§ WORK ORDER: Write out exactly the lines of the entries below, from the first through the line containing "Task: Click the SAOUHSC_02448 gene box", and nothing beyond them.

----

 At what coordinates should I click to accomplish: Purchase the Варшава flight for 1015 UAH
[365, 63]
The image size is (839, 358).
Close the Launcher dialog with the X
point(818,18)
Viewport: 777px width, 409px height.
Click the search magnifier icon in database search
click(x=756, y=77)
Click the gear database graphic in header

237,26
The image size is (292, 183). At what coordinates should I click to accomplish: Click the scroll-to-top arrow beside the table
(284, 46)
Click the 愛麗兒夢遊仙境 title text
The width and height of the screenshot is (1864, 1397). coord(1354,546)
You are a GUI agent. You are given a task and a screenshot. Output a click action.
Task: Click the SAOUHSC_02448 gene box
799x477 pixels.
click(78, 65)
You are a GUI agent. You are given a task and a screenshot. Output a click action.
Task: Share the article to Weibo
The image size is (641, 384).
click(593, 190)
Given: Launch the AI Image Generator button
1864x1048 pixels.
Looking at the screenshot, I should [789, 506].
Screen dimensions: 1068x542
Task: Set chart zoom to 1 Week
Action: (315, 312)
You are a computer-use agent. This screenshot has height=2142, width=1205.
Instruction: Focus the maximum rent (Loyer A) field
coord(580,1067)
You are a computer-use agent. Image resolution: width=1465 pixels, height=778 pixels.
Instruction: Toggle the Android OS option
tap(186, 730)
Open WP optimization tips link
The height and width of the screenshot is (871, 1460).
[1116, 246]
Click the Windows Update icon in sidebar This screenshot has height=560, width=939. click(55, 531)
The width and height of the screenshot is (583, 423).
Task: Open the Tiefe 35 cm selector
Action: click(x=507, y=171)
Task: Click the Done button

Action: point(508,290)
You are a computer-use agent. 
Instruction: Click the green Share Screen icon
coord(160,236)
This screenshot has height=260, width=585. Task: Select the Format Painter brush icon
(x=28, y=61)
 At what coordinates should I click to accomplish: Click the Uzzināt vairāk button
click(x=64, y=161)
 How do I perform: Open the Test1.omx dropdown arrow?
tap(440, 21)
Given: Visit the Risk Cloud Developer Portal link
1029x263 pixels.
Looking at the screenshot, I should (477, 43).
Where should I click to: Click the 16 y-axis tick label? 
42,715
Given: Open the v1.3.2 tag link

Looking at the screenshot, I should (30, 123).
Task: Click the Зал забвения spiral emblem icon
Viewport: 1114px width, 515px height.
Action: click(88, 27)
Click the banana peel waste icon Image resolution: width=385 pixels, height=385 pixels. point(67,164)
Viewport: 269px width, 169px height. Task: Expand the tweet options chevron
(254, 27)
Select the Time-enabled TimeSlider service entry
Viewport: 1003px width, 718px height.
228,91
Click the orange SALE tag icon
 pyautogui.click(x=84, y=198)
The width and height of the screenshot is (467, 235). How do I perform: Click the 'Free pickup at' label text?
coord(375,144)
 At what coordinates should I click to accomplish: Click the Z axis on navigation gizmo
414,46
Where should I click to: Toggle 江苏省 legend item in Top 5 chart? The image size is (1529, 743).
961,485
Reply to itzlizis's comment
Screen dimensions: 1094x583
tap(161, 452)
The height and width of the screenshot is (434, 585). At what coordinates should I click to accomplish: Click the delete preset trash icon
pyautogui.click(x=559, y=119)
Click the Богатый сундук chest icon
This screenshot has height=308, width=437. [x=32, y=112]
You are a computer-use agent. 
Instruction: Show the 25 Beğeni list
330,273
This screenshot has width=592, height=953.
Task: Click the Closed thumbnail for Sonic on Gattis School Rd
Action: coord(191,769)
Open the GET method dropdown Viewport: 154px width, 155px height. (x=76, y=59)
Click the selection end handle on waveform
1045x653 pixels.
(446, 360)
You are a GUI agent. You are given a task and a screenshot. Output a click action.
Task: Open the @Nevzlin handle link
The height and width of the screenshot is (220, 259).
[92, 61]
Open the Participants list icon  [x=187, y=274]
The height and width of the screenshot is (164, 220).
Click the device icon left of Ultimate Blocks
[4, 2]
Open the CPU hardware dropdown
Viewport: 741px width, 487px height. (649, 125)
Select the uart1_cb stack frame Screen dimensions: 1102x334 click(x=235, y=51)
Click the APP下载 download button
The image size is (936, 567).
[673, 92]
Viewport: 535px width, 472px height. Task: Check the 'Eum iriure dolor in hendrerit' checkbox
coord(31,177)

----

§ FINISHED TASK:
 At what coordinates should I click to accomplish: Purchase the Варшава flight for 1015 UAH
[365, 63]
The image size is (839, 358).
Close the Launcher dialog with the X
point(818,18)
Viewport: 777px width, 409px height.
Click the search magnifier icon in database search
click(x=756, y=77)
Click the gear database graphic in header

237,26
The image size is (292, 183). At what coordinates should I click to accomplish: Click the scroll-to-top arrow beside the table
(284, 46)
Click the 愛麗兒夢遊仙境 title text
The width and height of the screenshot is (1864, 1397). coord(1354,546)
You are a GUI agent. You are given a task and a screenshot. Output a click action.
Task: Click the SAOUHSC_02448 gene box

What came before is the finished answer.